What the task asks: Copy out every line of the material below without changing a single character.

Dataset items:
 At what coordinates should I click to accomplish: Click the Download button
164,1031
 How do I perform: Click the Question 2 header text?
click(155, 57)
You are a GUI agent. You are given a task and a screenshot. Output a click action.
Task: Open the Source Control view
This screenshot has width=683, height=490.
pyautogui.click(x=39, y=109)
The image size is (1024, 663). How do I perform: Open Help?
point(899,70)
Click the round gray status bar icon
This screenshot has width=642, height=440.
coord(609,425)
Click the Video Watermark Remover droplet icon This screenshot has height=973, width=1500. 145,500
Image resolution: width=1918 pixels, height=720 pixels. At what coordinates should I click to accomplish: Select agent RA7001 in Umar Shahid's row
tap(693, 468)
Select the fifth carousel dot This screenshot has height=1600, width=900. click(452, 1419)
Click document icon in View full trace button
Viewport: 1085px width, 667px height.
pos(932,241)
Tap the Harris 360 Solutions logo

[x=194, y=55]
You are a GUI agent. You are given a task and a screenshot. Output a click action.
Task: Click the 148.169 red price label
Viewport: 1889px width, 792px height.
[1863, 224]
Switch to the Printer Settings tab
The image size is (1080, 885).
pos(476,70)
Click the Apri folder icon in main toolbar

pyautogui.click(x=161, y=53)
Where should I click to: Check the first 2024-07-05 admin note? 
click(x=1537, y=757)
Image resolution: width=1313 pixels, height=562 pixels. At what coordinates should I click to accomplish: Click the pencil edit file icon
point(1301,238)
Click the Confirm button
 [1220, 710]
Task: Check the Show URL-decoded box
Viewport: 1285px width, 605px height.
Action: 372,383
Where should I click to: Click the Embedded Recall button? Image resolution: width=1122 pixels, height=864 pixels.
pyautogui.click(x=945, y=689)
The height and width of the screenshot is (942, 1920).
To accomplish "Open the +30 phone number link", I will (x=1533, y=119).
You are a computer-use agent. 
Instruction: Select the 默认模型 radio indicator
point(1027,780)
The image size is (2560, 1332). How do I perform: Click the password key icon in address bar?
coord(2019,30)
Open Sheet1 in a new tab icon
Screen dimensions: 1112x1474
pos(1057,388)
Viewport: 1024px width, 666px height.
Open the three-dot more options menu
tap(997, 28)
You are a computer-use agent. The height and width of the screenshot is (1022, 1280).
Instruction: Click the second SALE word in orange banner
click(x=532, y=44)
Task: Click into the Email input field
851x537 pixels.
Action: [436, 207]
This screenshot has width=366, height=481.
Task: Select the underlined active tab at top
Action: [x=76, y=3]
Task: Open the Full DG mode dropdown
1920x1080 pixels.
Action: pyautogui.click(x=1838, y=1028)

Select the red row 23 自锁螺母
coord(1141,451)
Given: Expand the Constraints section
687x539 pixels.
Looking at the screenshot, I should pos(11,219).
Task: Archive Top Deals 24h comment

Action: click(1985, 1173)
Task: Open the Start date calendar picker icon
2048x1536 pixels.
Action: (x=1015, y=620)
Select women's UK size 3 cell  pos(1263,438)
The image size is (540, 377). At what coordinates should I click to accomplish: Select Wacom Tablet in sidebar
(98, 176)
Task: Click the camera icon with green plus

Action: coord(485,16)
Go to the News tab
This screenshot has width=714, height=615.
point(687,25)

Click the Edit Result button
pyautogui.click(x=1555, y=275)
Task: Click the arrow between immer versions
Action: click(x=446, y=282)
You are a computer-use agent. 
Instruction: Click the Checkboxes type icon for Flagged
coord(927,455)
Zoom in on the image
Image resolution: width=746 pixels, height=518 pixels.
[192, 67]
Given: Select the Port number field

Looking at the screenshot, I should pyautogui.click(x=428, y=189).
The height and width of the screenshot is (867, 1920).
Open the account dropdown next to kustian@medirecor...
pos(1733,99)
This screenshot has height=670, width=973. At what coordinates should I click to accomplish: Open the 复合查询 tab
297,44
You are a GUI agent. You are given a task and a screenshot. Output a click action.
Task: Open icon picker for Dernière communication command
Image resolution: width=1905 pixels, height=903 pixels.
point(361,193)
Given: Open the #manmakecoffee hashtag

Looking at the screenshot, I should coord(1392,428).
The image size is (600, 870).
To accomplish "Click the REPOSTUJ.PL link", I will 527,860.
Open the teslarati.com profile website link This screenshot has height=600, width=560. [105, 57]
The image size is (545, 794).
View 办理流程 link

Result below:
 At what coordinates should I click to accomplish: Click the Download button
164,1031
 How do I perform: Click the Question 2 header text?
click(155, 57)
You are a GUI agent. You are given a task and a screenshot. Output a click action.
Task: Open the Source Control view
This screenshot has width=683, height=490.
pyautogui.click(x=39, y=109)
The image size is (1024, 663). How do I perform: Open Help?
point(899,70)
Click the round gray status bar icon
This screenshot has width=642, height=440.
coord(609,425)
Click the Video Watermark Remover droplet icon This screenshot has height=973, width=1500. 145,500
Image resolution: width=1918 pixels, height=720 pixels. At what coordinates should I click to accomplish: Select agent RA7001 in Umar Shahid's row
tap(693, 468)
Select the fifth carousel dot This screenshot has height=1600, width=900. click(452, 1419)
Click document icon in View full trace button
Viewport: 1085px width, 667px height.
pos(932,241)
Tap the Harris 360 Solutions logo

[x=194, y=55]
You are a GUI agent. You are given a task and a screenshot. Output a click action.
Task: Click the 148.169 red price label
Viewport: 1889px width, 792px height.
[1863, 224]
Switch to the Printer Settings tab
The image size is (1080, 885).
pos(476,70)
Click the Apri folder icon in main toolbar

pyautogui.click(x=161, y=53)
Where should I click to: Check the first 2024-07-05 admin note? 
click(x=1537, y=757)
Image resolution: width=1313 pixels, height=562 pixels. At what coordinates should I click to accomplish: Click the pencil edit file icon
point(1301,238)
Click the Confirm button
 [1220, 710]
Task: Check the Show URL-decoded box
Viewport: 1285px width, 605px height.
Action: 372,383
Where should I click to: Click the Embedded Recall button? Image resolution: width=1122 pixels, height=864 pixels.
pyautogui.click(x=945, y=689)
The height and width of the screenshot is (942, 1920).
To accomplish "Open the +30 phone number link", I will (x=1533, y=119).
You are a computer-use agent. 
Instruction: Select the 默认模型 radio indicator
point(1027,780)
The image size is (2560, 1332). How do I perform: Click the password key icon in address bar?
coord(2019,30)
Open Sheet1 in a new tab icon
Screen dimensions: 1112x1474
pos(1057,388)
Viewport: 1024px width, 666px height.
Open the three-dot more options menu
tap(997, 28)
You are a computer-use agent. The height and width of the screenshot is (1022, 1280).
Instruction: Click the second SALE word in orange banner
click(x=532, y=44)
Task: Click into the Email input field
851x537 pixels.
Action: [436, 207]
This screenshot has width=366, height=481.
Task: Select the underlined active tab at top
Action: [x=76, y=3]
Task: Open the Full DG mode dropdown
1920x1080 pixels.
Action: pyautogui.click(x=1838, y=1028)

Select the red row 23 自锁螺母
coord(1141,451)
Given: Expand the Constraints section
687x539 pixels.
Looking at the screenshot, I should pos(11,219).
Task: Archive Top Deals 24h comment

Action: click(1985, 1173)
Task: Open the Start date calendar picker icon
2048x1536 pixels.
Action: (x=1015, y=620)
Select women's UK size 3 cell  pos(1263,438)
The image size is (540, 377). At what coordinates should I click to accomplish: Select Wacom Tablet in sidebar
(98, 176)
Task: Click the camera icon with green plus

Action: coord(485,16)
Go to the News tab
This screenshot has width=714, height=615.
point(687,25)

Click the Edit Result button
pyautogui.click(x=1555, y=275)
Task: Click the arrow between immer versions
Action: click(x=446, y=282)
You are a computer-use agent. 
Instruction: Click the Checkboxes type icon for Flagged
coord(927,455)
Zoom in on the image
Image resolution: width=746 pixels, height=518 pixels.
[192, 67]
Given: Select the Port number field

Looking at the screenshot, I should pyautogui.click(x=428, y=189).
The height and width of the screenshot is (867, 1920).
Open the account dropdown next to kustian@medirecor...
pos(1733,99)
This screenshot has height=670, width=973. At what coordinates should I click to accomplish: Open the 复合查询 tab
297,44
You are a GUI agent. You are given a task and a screenshot. Output a click action.
Task: Open icon picker for Dernière communication command
Image resolution: width=1905 pixels, height=903 pixels.
point(361,193)
Given: Open the #manmakecoffee hashtag

Looking at the screenshot, I should coord(1392,428).
The image size is (600, 870).
To accomplish "Click the REPOSTUJ.PL link", I will 527,860.
Open the teslarati.com profile website link This screenshot has height=600, width=560. [105, 57]
The image size is (545, 794).
View 办理流程 link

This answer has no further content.